BEGIN Task data

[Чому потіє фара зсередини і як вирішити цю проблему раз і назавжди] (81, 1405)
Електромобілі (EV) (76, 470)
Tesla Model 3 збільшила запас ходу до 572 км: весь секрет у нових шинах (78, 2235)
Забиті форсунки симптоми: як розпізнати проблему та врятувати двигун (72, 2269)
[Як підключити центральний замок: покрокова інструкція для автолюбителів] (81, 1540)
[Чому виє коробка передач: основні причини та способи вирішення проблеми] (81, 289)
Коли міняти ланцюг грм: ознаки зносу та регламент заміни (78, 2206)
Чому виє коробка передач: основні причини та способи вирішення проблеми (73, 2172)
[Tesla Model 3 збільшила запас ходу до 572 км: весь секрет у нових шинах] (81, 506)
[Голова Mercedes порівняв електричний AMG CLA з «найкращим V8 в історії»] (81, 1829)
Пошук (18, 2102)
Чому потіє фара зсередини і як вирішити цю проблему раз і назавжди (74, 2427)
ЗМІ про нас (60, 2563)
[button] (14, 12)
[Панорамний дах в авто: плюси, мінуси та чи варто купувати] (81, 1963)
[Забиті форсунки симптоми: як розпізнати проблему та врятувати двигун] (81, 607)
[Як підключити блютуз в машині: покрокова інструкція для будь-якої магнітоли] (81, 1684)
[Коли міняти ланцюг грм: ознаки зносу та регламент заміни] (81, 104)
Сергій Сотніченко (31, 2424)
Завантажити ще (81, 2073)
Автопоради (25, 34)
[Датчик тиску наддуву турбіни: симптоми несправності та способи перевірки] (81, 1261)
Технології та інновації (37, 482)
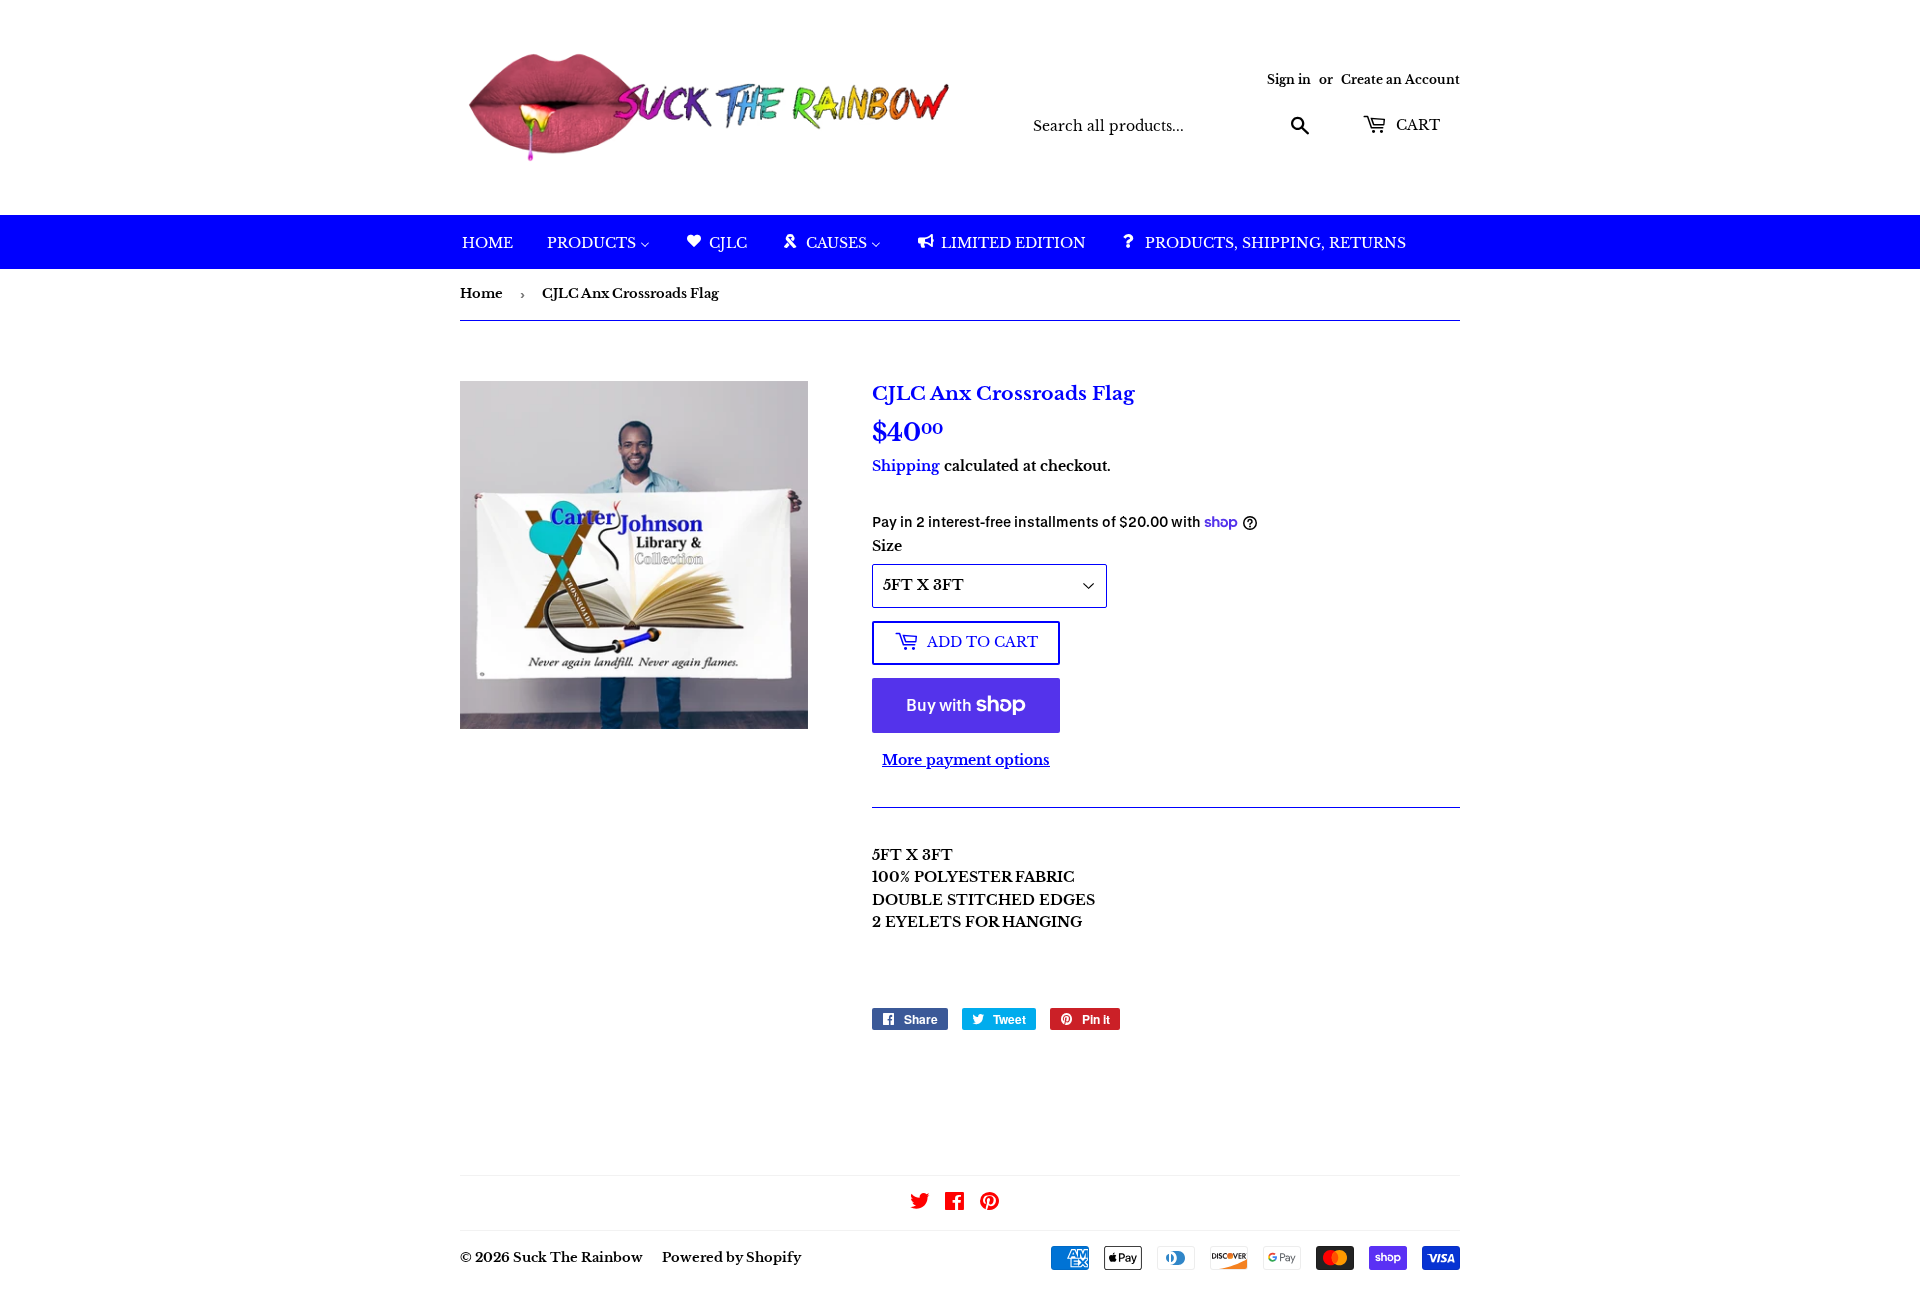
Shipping (906, 466)
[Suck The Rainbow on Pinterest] (989, 1204)
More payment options (966, 760)
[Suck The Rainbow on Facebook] (954, 1204)
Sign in (1289, 79)
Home (481, 293)
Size (887, 546)
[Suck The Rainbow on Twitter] (920, 1204)
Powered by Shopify (731, 1257)
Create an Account (1400, 79)
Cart (1416, 125)
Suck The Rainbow (578, 1257)
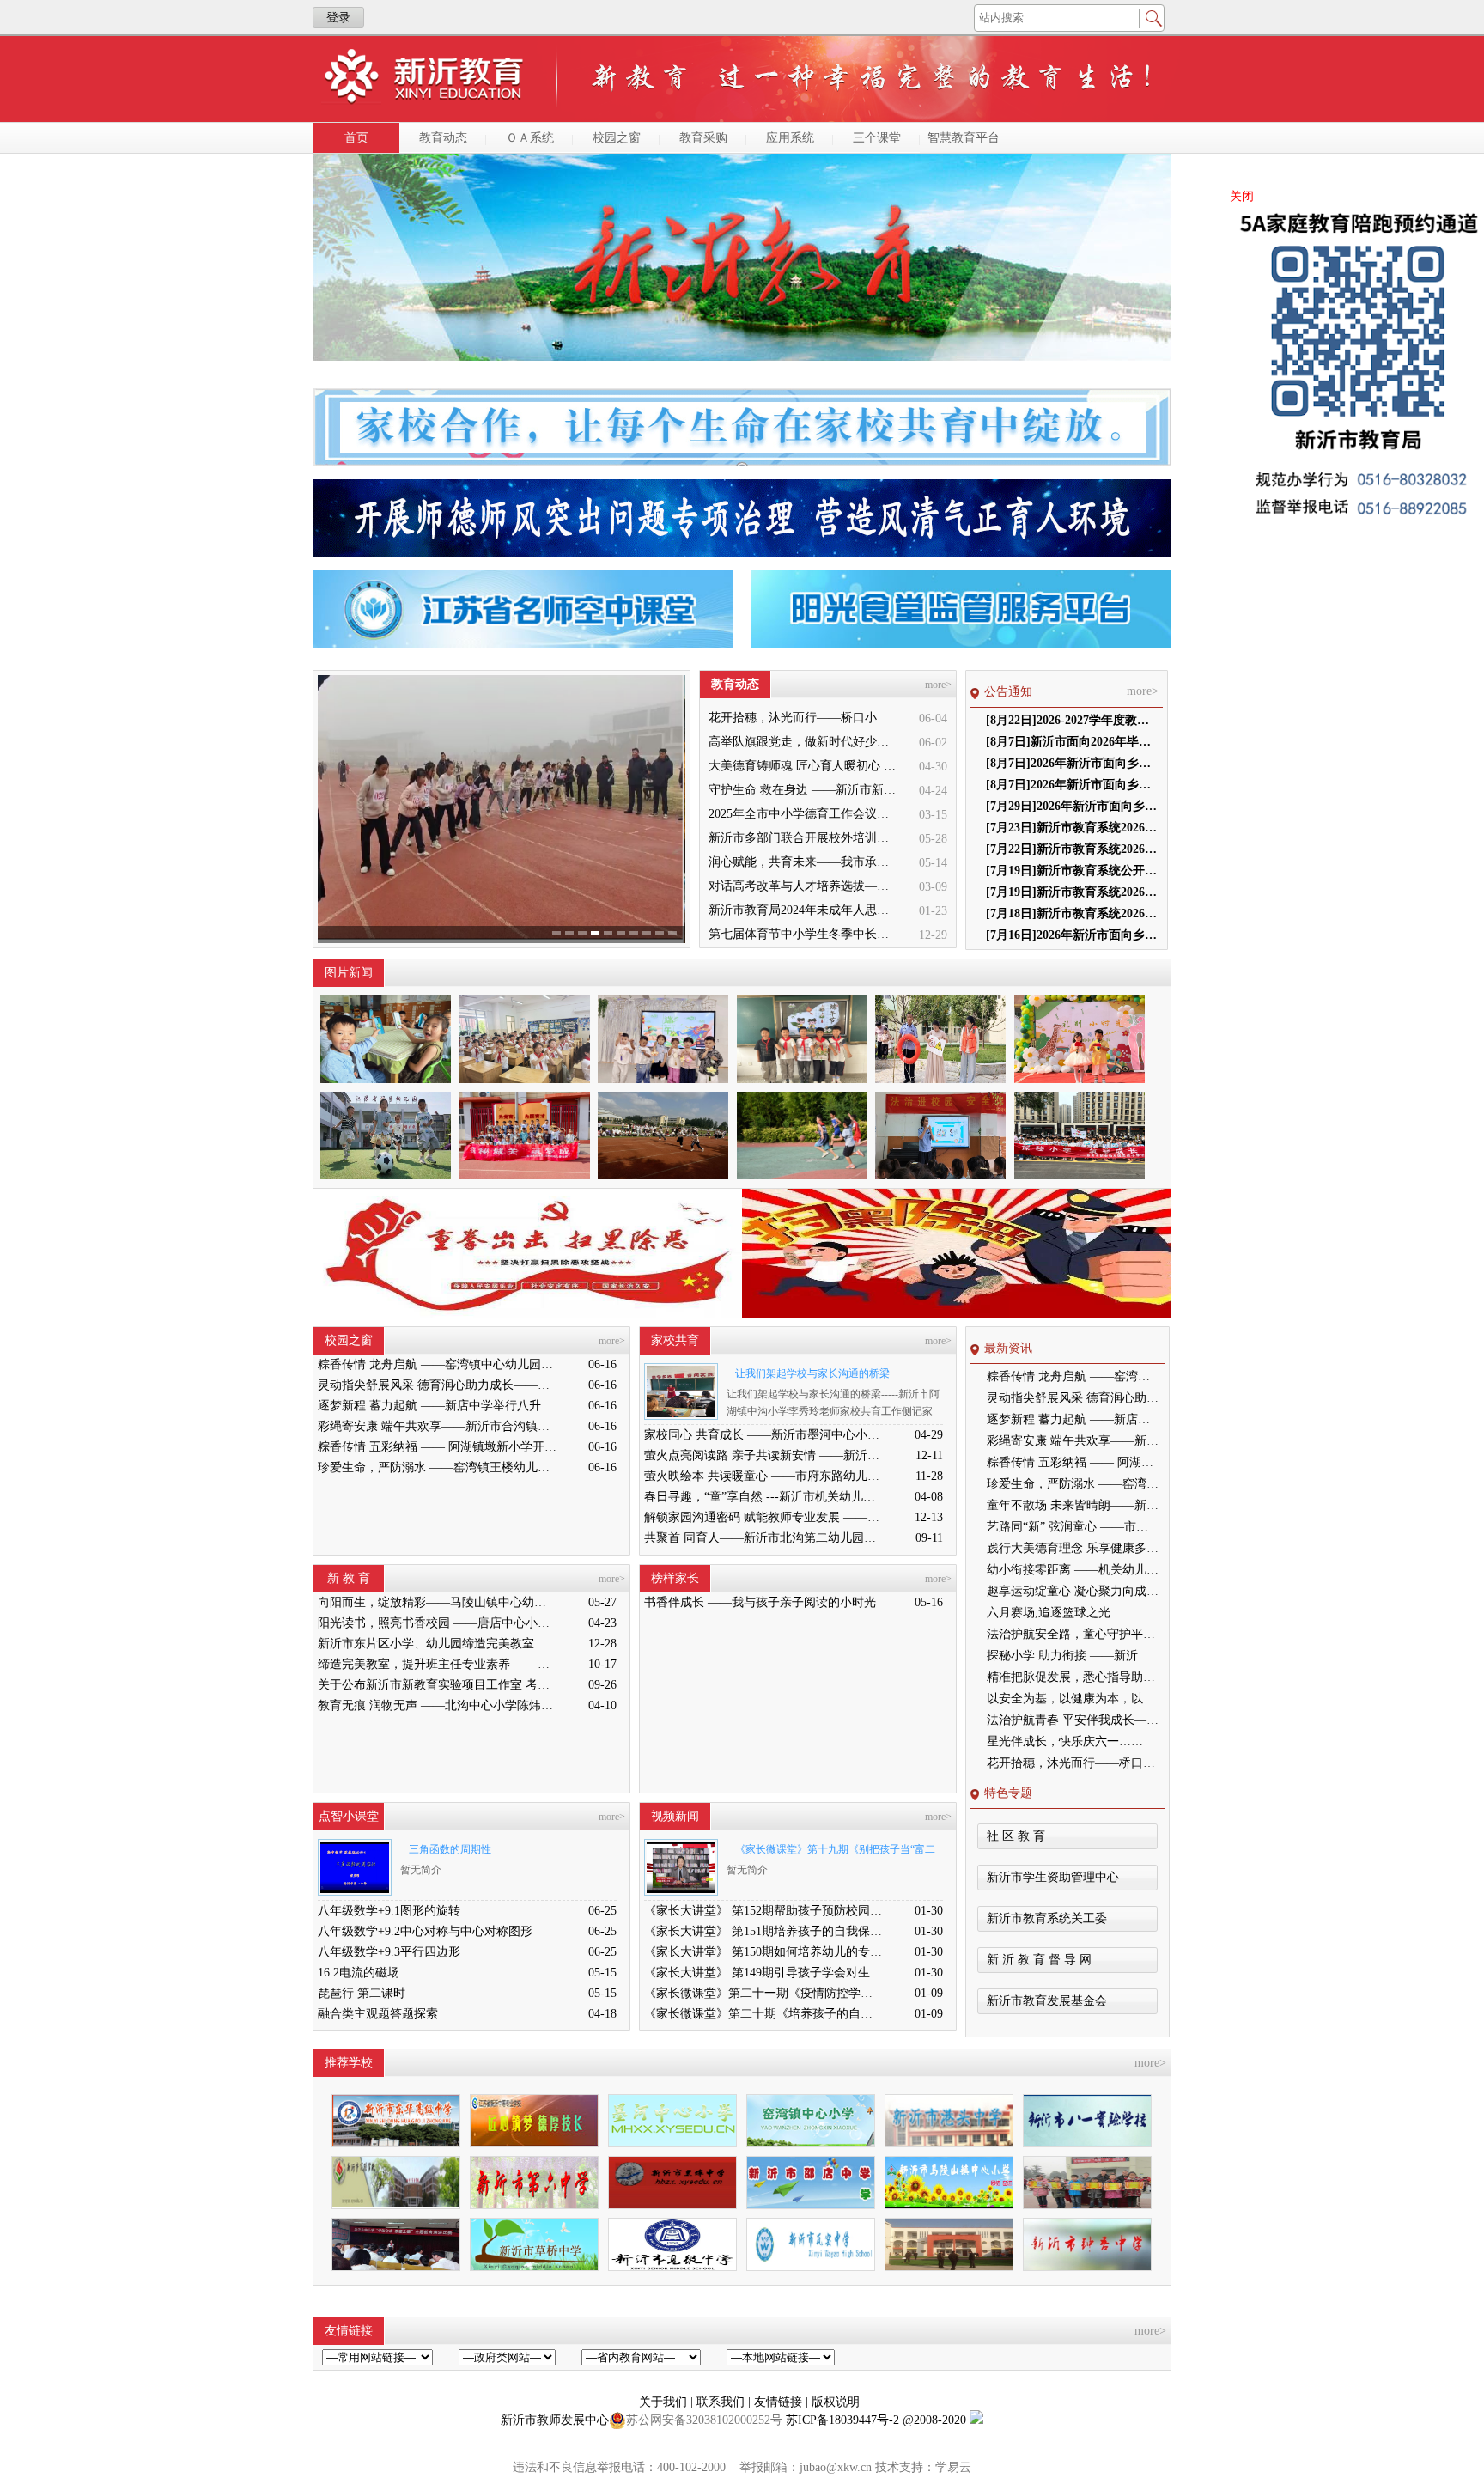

END Task data

**Task goal:** For this exercise, please reproduce the records above exactly and drop the images.

**Task response:**
[Чому потіє фара зсередини і як вирішити цю проблему раз і назавжди] (81, 1405)
Електромобілі (EV) (76, 470)
Tesla Model 3 збільшила запас ходу до 572 км: весь секрет у нових шинах (78, 2235)
Забиті форсунки симптоми: як розпізнати проблему та врятувати двигун (72, 2269)
[Як підключити центральний замок: покрокова інструкція для автолюбителів] (81, 1540)
[Чому виє коробка передач: основні причини та способи вирішення проблеми] (81, 289)
Коли міняти ланцюг грм: ознаки зносу та регламент заміни (78, 2206)
Чому виє коробка передач: основні причини та способи вирішення проблеми (73, 2172)
[Tesla Model 3 збільшила запас ходу до 572 км: весь секрет у нових шинах] (81, 506)
[Голова Mercedes порівняв електричний AMG CLA з «найкращим V8 в історії»] (81, 1829)
Пошук (18, 2102)
Чому потіє фара зсередини і як вирішити цю проблему раз і назавжди (74, 2427)
ЗМІ про нас (60, 2563)
[button] (14, 12)
[Панорамний дах в авто: плюси, мінуси та чи варто купувати] (81, 1963)
[Забиті форсунки симптоми: як розпізнати проблему та врятувати двигун] (81, 607)
[Як підключити блютуз в машині: покрокова інструкція для будь-якої магнітоли] (81, 1684)
[Коли міняти ланцюг грм: ознаки зносу та регламент заміни] (81, 104)
Сергій Сотніченко (31, 2424)
Завантажити ще (81, 2073)
Автопоради (25, 34)
[Датчик тиску наддуву турбіни: симптоми несправності та способи перевірки] (81, 1261)
Технології та інновації (37, 482)
Shipping (906, 466)
[Suck The Rainbow on Pinterest] (989, 1204)
More payment options (966, 760)
[Suck The Rainbow on Facebook] (954, 1204)
Sign in (1289, 79)
Home (481, 293)
Size (887, 546)
[Suck The Rainbow on Twitter] (920, 1204)
Powered by Shopify (731, 1257)
Create an Account (1400, 79)
Cart (1416, 125)
Suck The Rainbow (578, 1257)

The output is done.